Work order
Copy out only the lines of the material below that contain the word "This".
*** Opening Excerpted records ***
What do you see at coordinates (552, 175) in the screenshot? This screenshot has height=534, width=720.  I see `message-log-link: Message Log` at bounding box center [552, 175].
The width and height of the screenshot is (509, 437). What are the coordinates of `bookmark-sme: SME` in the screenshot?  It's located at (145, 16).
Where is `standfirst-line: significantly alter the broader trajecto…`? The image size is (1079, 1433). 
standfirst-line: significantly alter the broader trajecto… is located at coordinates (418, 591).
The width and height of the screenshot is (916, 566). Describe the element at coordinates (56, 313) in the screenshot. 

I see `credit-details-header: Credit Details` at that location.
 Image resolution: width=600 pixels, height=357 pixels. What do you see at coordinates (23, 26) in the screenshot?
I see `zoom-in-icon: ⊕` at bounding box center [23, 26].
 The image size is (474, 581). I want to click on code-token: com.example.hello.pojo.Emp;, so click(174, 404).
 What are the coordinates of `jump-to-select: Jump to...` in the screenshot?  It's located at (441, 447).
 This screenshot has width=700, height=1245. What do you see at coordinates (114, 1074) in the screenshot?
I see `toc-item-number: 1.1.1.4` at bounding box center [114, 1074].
*** Closing Excerpted records ***
Solution to the problem
What do you see at coordinates (552, 175) in the screenshot? This screenshot has height=534, width=720.  I see `message-log-link: Message Log` at bounding box center [552, 175].
 This screenshot has width=700, height=1245. What do you see at coordinates (114, 1074) in the screenshot?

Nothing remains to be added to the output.